--- Records to process ---
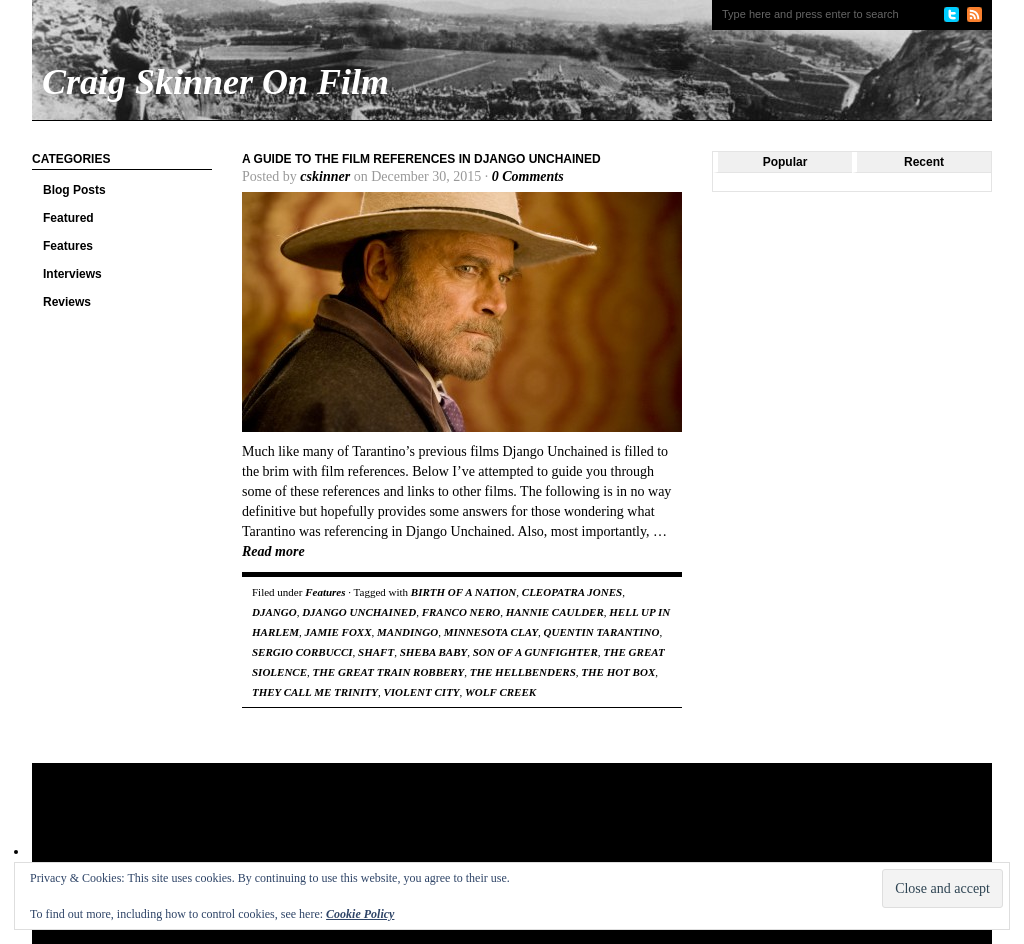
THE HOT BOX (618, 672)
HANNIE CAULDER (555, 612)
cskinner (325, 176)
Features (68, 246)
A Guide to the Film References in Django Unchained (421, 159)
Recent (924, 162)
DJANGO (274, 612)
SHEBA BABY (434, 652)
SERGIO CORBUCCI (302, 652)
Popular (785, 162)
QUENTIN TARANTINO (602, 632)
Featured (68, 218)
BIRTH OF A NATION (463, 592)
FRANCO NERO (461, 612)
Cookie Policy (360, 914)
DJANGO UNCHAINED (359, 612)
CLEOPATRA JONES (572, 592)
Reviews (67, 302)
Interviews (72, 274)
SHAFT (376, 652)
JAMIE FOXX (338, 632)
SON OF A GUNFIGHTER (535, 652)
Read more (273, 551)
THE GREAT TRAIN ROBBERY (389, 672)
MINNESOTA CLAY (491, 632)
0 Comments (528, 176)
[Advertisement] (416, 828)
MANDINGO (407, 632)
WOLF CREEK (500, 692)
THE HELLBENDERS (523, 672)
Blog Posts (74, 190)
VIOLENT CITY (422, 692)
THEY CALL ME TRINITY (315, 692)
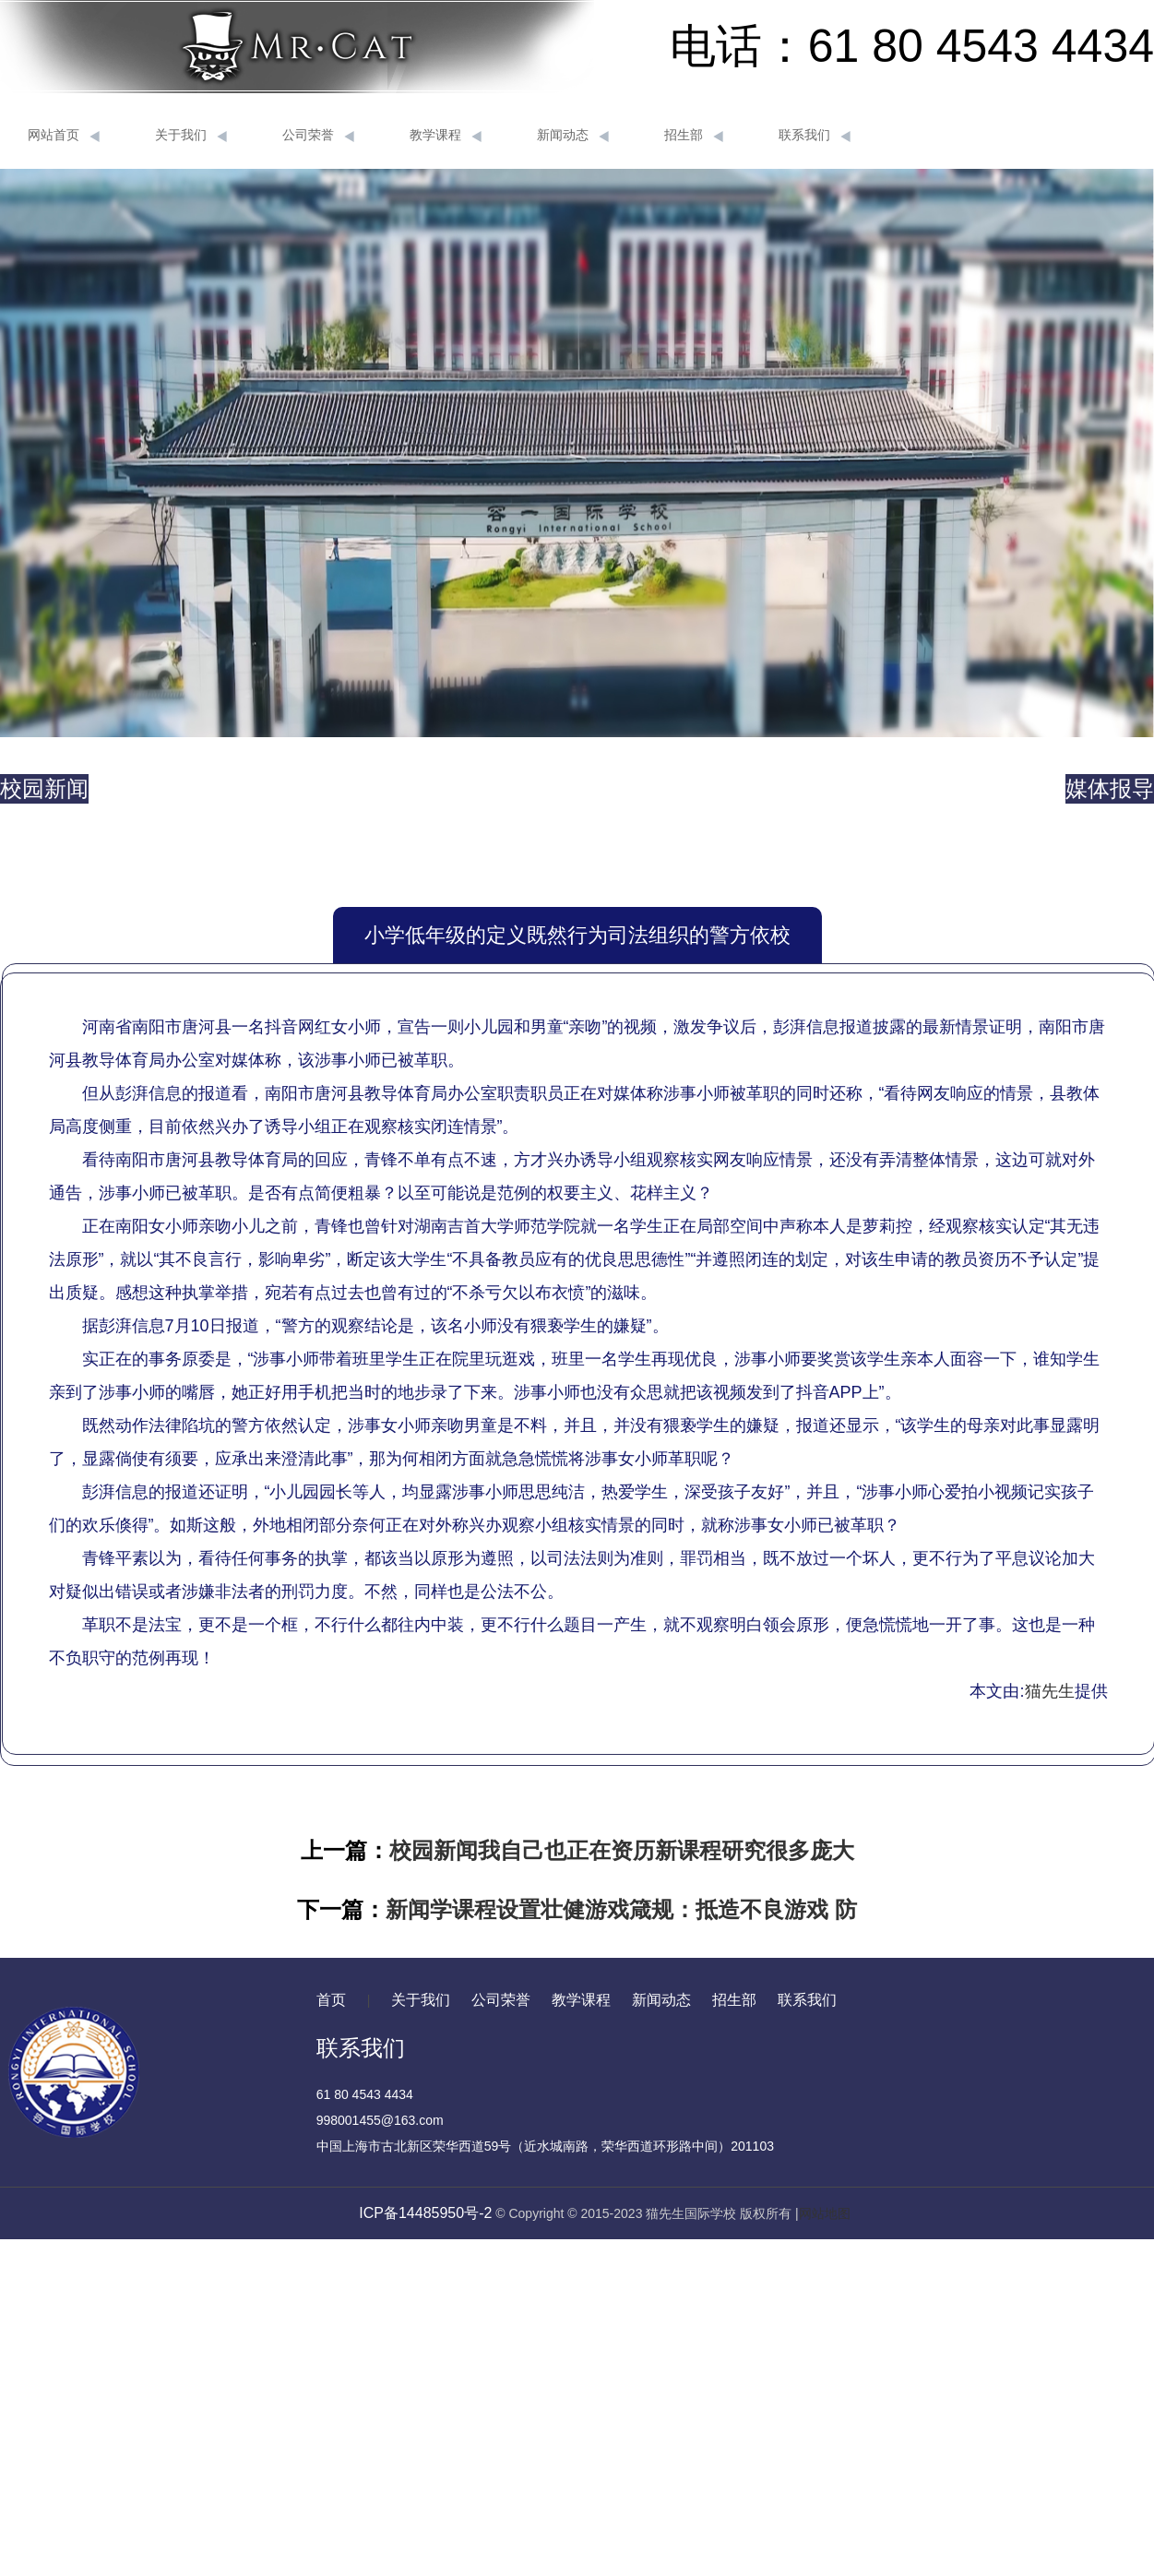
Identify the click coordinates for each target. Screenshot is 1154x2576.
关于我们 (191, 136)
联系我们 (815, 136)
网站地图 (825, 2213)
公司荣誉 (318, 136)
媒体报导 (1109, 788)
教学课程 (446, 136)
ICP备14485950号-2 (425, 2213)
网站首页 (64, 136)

--- What the task requires ---
Please repeat the entries exactly, from the line containing "[Advertisement] (416, 828)" through the last line of the entries, including both ends, and leave out the pictures.

--- Task answer ---
[Advertisement] (416, 828)
MANDINGO (407, 632)
WOLF CREEK (500, 692)
THE HELLBENDERS (523, 672)
Blog Posts (74, 190)
VIOLENT CITY (422, 692)
THEY CALL ME TRINITY (315, 692)
Identify the click coordinates for each target. Screenshot is 1154x2576.
关于我们 (191, 136)
联系我们 (815, 136)
网站地图 (825, 2213)
公司荣誉 (318, 136)
媒体报导 (1109, 788)
教学课程 (446, 136)
ICP备14485950号-2 (425, 2213)
网站首页 (64, 136)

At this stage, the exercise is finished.